## Sunday, December 7, 2014

### Problem Solving Strategies: Applications of the “Choose 2” method

1. Example: How many diagonals can be drawn for a polygon with “n” sides?

Method I:

The number of diagonals in a polygon = n(n-3)/2, where n is the number of polygon sides.

For a convex n-sided polygon, there are n vertexes, and from each vertex you can draw n-3 diagonals, so the total number of diagonals that can be drawn is n (n-3).

However, this would mean that each diagonal would be drawn twice, (to and from each vertex), so the expression must be divided by 2.

Method II:

nC2 (choose 2) - n sides = n(n-1)/ 2 – n sides

2. Example: There are n people at a party, each person shakes hands with the every other person once. How many handshakes?

_The tasks_:
1. In the post on the "Choose 2" method, why must n(n-3) be divided by 2 to count the diagonals?
2. Say whether each statement agrees with the post on the "Choose 2" method, giving yes or no and quoting the words that decide it.
(a) From each vertex of a convex n-sided polygon, n-3 diagonals can be drawn.
(b) Method II subtracts the number of sides from nC2.
(c) In the party example, each person shakes hands with every other person twice.

_Recorded data_:
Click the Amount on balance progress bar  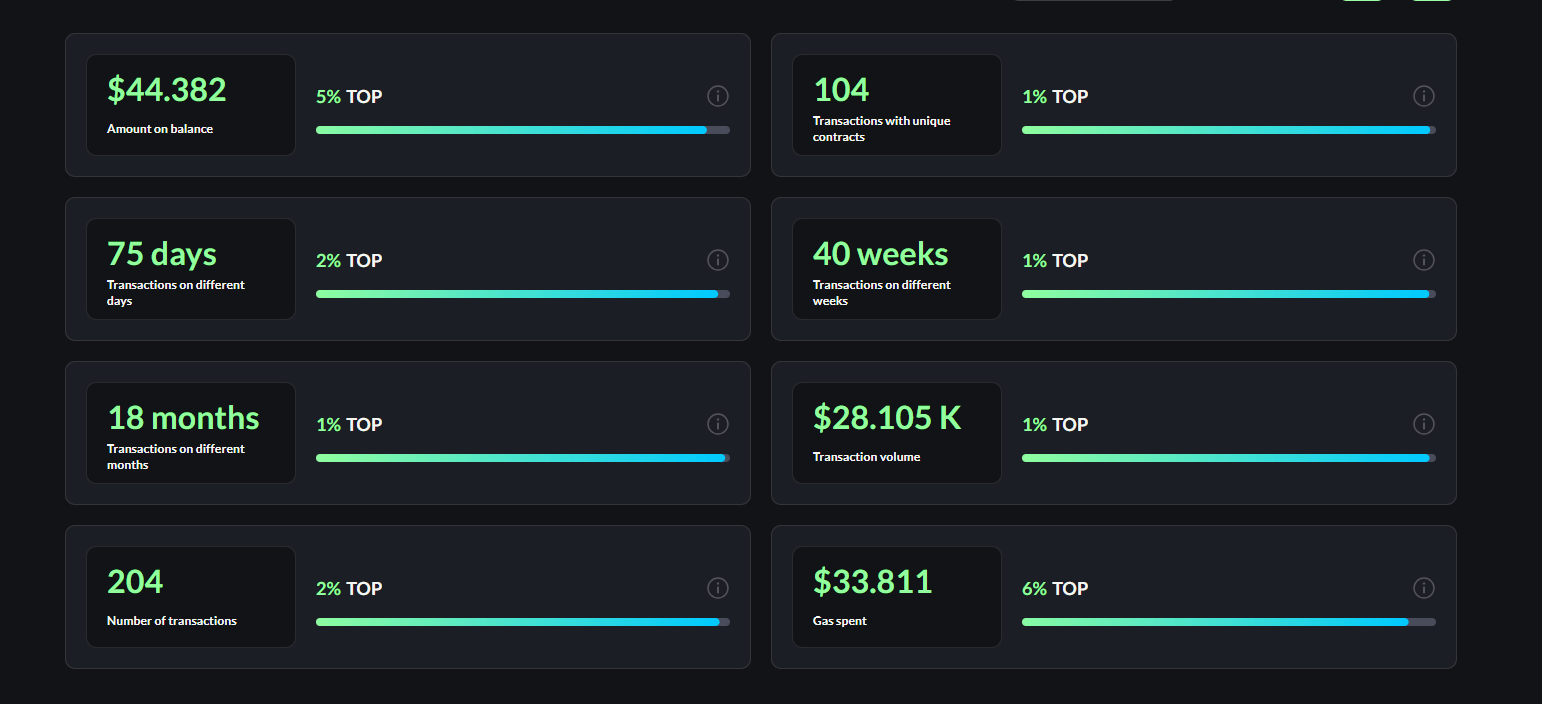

_Answers for this exercise_:
1. Because each diagonal would be drawn twice, to and from each vertex.

2.
(a) Yes: "from each vertex you can draw n-3 diagonals"
(b) Yes: "nC2 (choose 2) - n sides"
(c) No: "each person shakes hands with the every other person once"